Task description — When you reach the line holding "Image resolution: width=725", please begin to restate the lines word for word and continue through the last one in the material, excluding pictures.

Materials provided —
● ● ● ● ●

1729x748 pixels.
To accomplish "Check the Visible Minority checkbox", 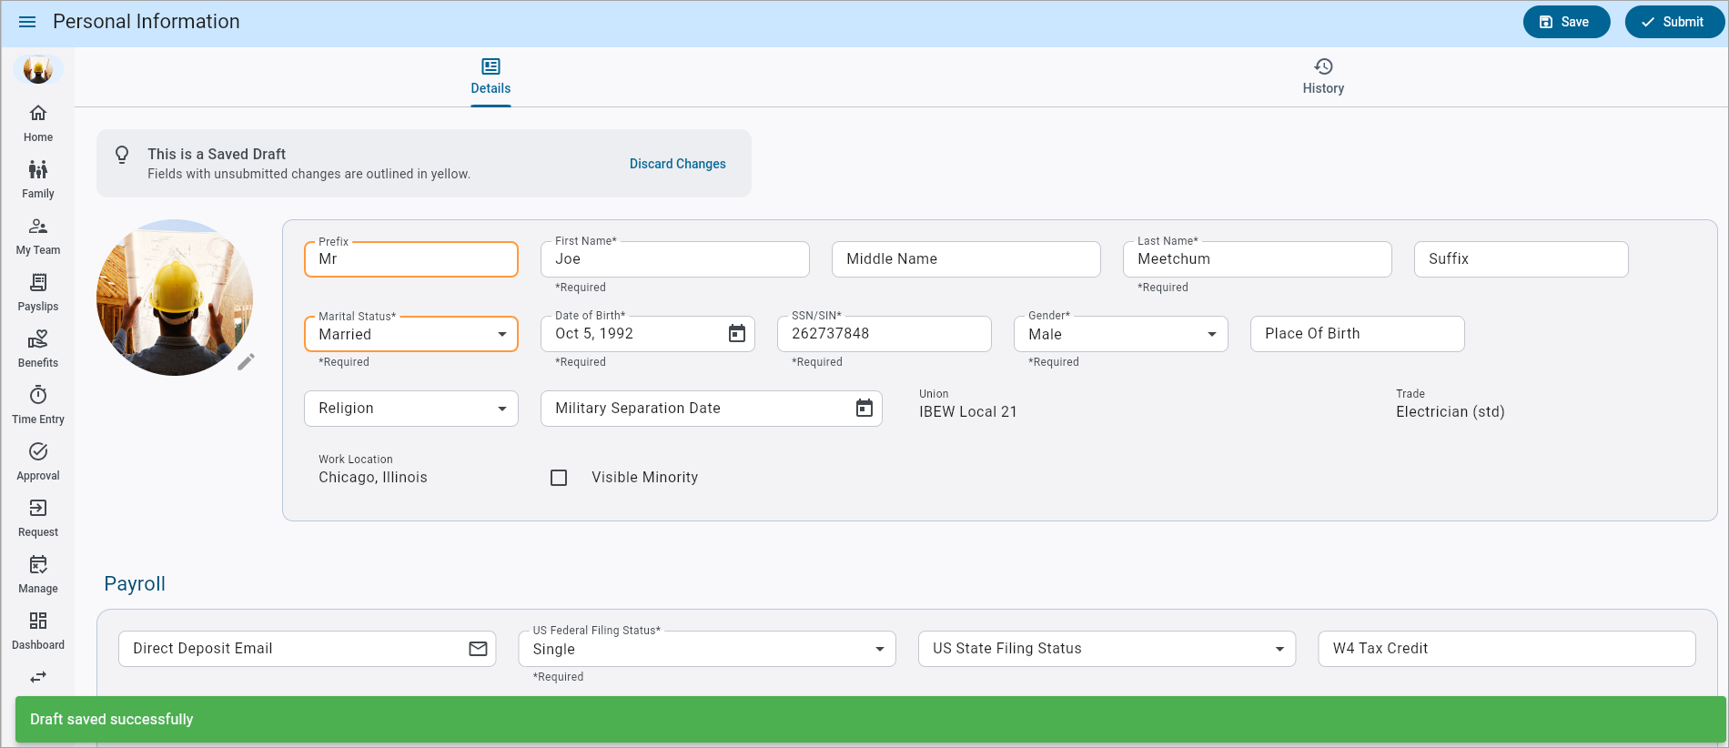I will (559, 478).
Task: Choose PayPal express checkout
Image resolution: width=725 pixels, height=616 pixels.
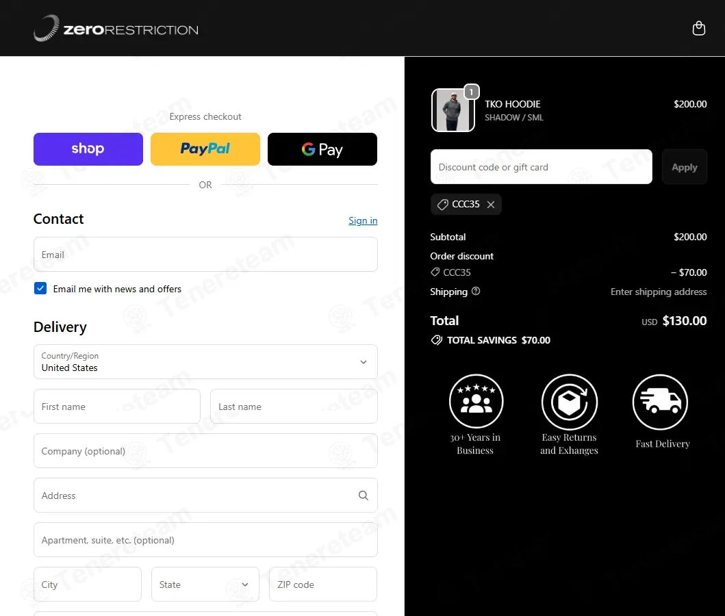Action: [205, 149]
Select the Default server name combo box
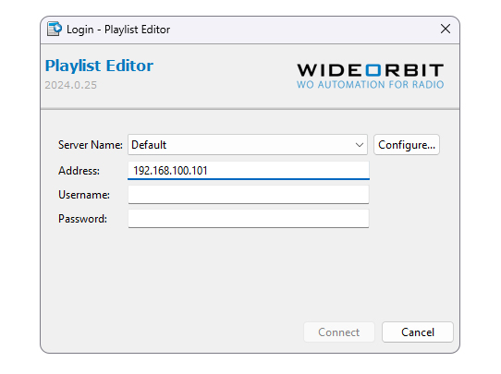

● ● ● ● ●

Exercise result —
Image resolution: width=725 pixels, height=616 pixels.
Action: [205, 149]
Select the Default server name combo box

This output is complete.